Le chef du gouvernement espagnol Mariano Rajoy est attendu dimanche à Barcelone, pour la première fois depuis que la Catalogne a été mise sous tutelle par Madrid et au lendemain d'une massive manifestation séparatiste.

Présentation du candidat de son parti. Le conservateur Mariano Rajoy, bête noire des indépendantistes, est attendu à 11h00 dimanche, dans un hôtel de la gare de Barcelone, un peu plus de deux semaines après la suspension de facto de l'autonomie régionale juste après le vote d'une déclaration d'indépendance par son parlement. Il s'y rend pour la présentation officielle du candidat de son parti pour les élections régionales du 21 décembre. Mariano Rajoy avait convoqué ces élections après avoir destitué le gouvernement séparatiste de Carles Puigdemont, et dissous le parlement, pour "rétablir l'ordre constitutionnel", suite au défi sans précédent posé par les indépendantistes de cette région où vivent 16% des Espagnols.

Espoir de gagner des voix. Il espère gagner des voix dans le camp des électeurs jusque-là moins mobilisés qui veulent rester espagnols. Son parti n'avait obtenu que 8,5% des voix lors des dernières régionales en Catalogne, largement concurrencé par la jeune formation libérale Ciudadanos, deuxième force politique de la région, anti-indépendantiste et qui lui reproche sa corruption. La réunion intervient au lendemain d'une manifestation à Barcelone réclamant la libération d'une dizaine de dirigeants séparatistes, le noyau dur du mouvement incarcéré dans des enquêtes pour "rébellion", et "sédition".

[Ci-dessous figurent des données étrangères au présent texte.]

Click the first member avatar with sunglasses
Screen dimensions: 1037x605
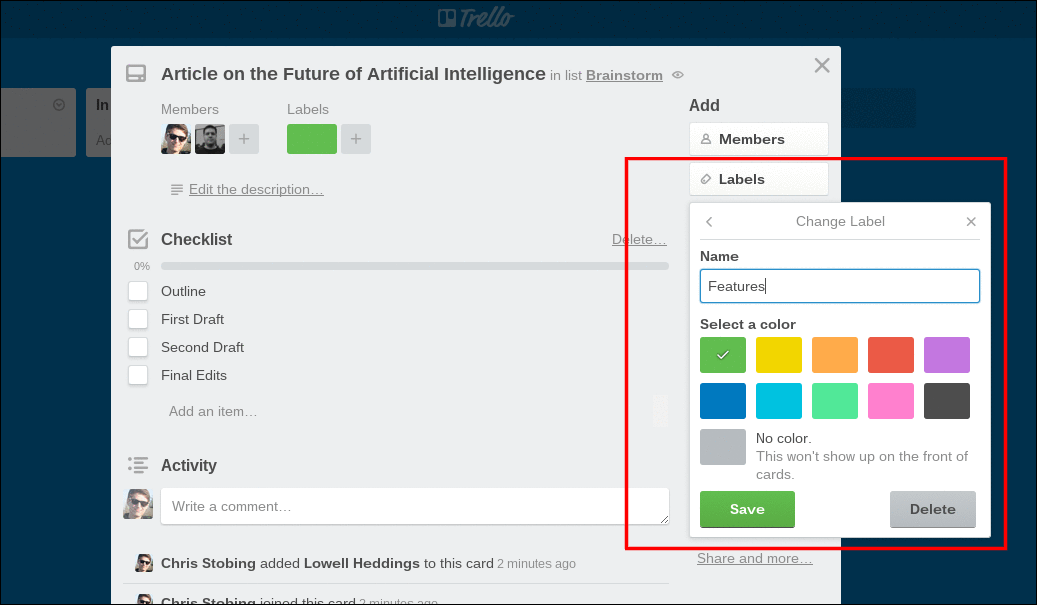176,139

"Nous sommes une république". Les puissantes associations indépendantistes qui l'organisaient - L'Assemblée nationale catalane et Omnium cultural - ont montré qu'elles avaient encore la capacité de mobiliser. "Liberté pour les prisonniers politiques", "Nous sommes une république", clamaient deux banderoles en tête du cortège samedi, "forces d'occupation, dehors !" entendait-on dans la manifestation qui a rassemblé près de 750.000 personnes, selon la police municipale. 

Pas de bain de foule. Dimanche, Mariano Rajoy ne fera donc pas de bain de foule. Accompagné de la ministre de la défense, Maria-Dolores de Cospedal, il participera simplement au meeting de présentation de son candidat Xavier Garcia-Albiol. Beaucoup en Catalogne, même non indépendantistes, lui reprochent d'avoir mené un combat contre la très large autonomie de la région gagnée avec le soutien des socialistes en 2006. Ce combat du PP contre le "Statut" ayant accordé de larges compétences à la région, avait débouché sur son annulation partielle par la Cour constitutionnelle en 2010, vécue comme une humiliation par beaucoup.

Mariano Rajoy, qui a dirigé personnellement cette campagne, a accédé au pouvoir en 2011 et a toujours refusé les demandes de la Catalogne d'une meilleure répartition des rentrées fiscales de la nation, puis, avec insistance, la tenue d'un référendum d'autodétermination que les séparatistes ont fini par organiser en ignorant son interdiction par la justice.